From MIKE2.0 Methodology
Title page
ETL Processing - Software Architecture Document
Introduction
The document provides a comprehensive overview of the software architecture components supporting the ETL processing within the Client Hub environment.
Extract, transform and load (ETL) is a major component within the Client Hub that is responsible for extracting data from source systems, transforming the data into required formats and loading the transformed data into the databases within the Client Hub environment.
Purpose
This document provides an architectural overview of the ETL processing system, using a number of different use cases and architectural views to depict different aspects of the ETL processing within the Client Hub. It is intended to capture and convey the significant architectural decisions which have been made on the system.
Scope
The document focuses on the ETL software components that process and transform data from the source systems and load the processed data into a database of different stages within the Client Hub.
< Examples of different database stages could be
- Pre-landing Database
- Landing Database
- Staging Database
- Target Hub Database
>
Definitions, Acronyms and Abbreviations
Please refer to the Glossary section in the Appendix, which contains a list of the main definitions, acronyms and abbreviations used in this document.
References
The documents referenced in this document can be found in the Appendix A – References section. Please note that some of the referenced documents are still in draft version.
Overview
The document begins with a high-level architectural representation of the overall ETL process and subsequently provides a lower-level detail of each architecture component.
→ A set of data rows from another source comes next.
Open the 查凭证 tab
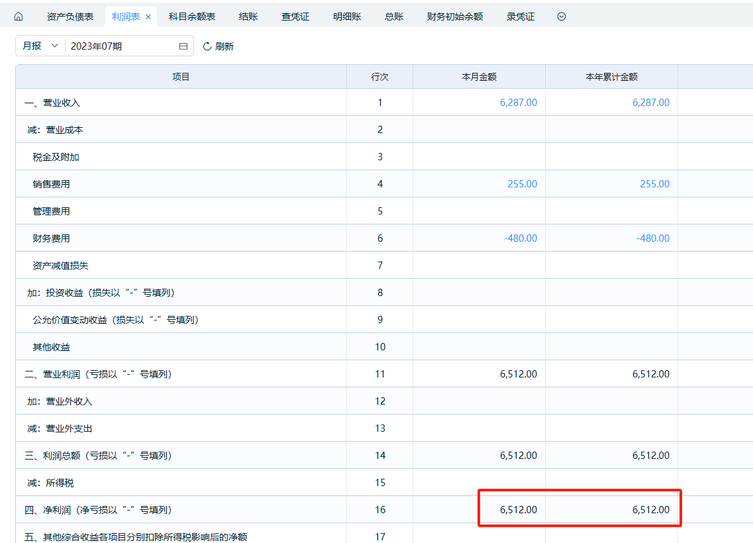This screenshot has height=543, width=753. coord(295,17)
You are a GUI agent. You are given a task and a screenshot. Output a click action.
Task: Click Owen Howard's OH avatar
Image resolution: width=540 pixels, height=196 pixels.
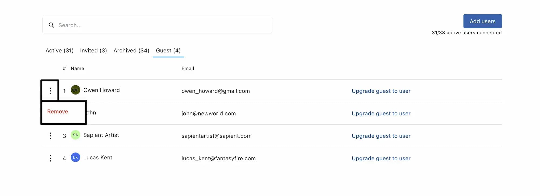click(x=75, y=90)
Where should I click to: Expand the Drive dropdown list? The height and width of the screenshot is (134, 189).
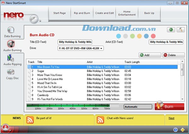[81, 48]
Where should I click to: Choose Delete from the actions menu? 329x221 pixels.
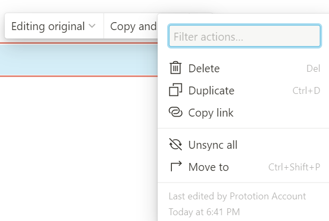245,68
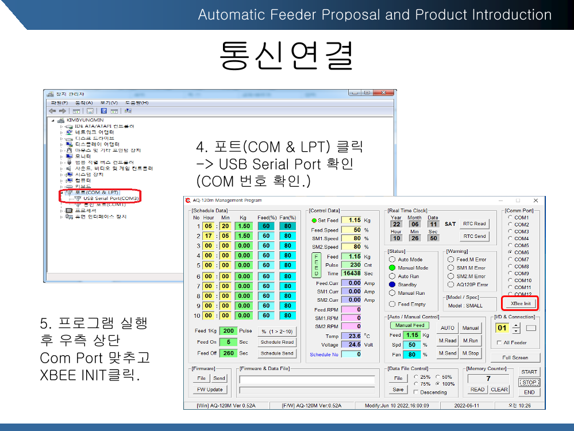574x431 pixels.
Task: Collapse the 포트(COM & LPT) tree node
Action: click(x=62, y=193)
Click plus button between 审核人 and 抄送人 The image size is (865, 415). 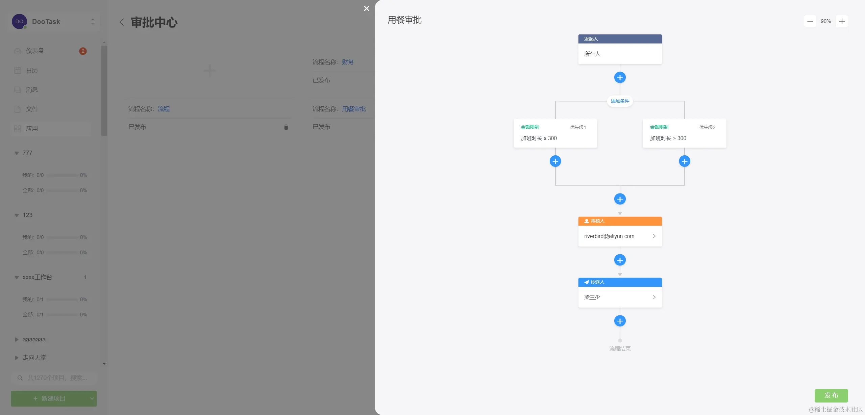[x=620, y=260]
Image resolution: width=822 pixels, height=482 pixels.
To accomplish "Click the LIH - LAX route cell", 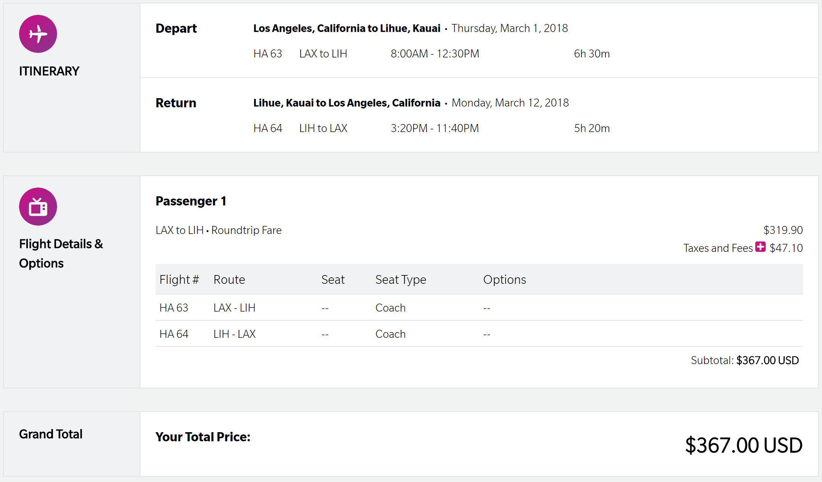I will tap(234, 334).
Architectural Representation
The high-level ETL processing architecture shows major system and software components that involve in the movement of source data into the Client Hub. The system components include the source systems that provide data for the Client Hub and the Client Hub which is the target data destination of the ETL processing. The software components, in contrast, are software programs that are used for extracting, transforming and loading of data into the databases within the Client Hub environment. The software components comprise of the source extract programs, ETL processes as well as other supporting software components that complement the ETL processes.
System Components
- Source Systems:
- Client Hub
’ s Databases:
- External Data Providers (if any for data enrichment)
Software Components
- Extract Program: An extract program residing on the source system that is responsible for extracting and providing source data to the Client Hub
- ETL: ETL processes that involve in the data extraction, transformation and loading of data into a database within the Client Hub
- Supporting ETL: Software programs that are auxiliary to the main ETL processes. They are responsible for logging execution status of ETL jobs, processing of exception handling rules and capturing of exception data.
Architectural Goals and Constraints
List the key high level architectural goals and constraints related to the ETL processes, the databases that will be involved etc.
Use-Case View
Examples of the use cases within the client hub
- Receiving data
- Persisting data
- Unique key generation
- Log exceptions
Business Scenarios (Examples)
There are two primary business scenarios related to the MDM Repository ETL Processing:
Initial Load Scenario
This business scenario takes place when the data store within the Client Hub is to be initially loaded with data from the source systems. The scenario may also occur when the database within the Client Hub has to be reloaded if the data is wiped out or if the database has been re-instantiated.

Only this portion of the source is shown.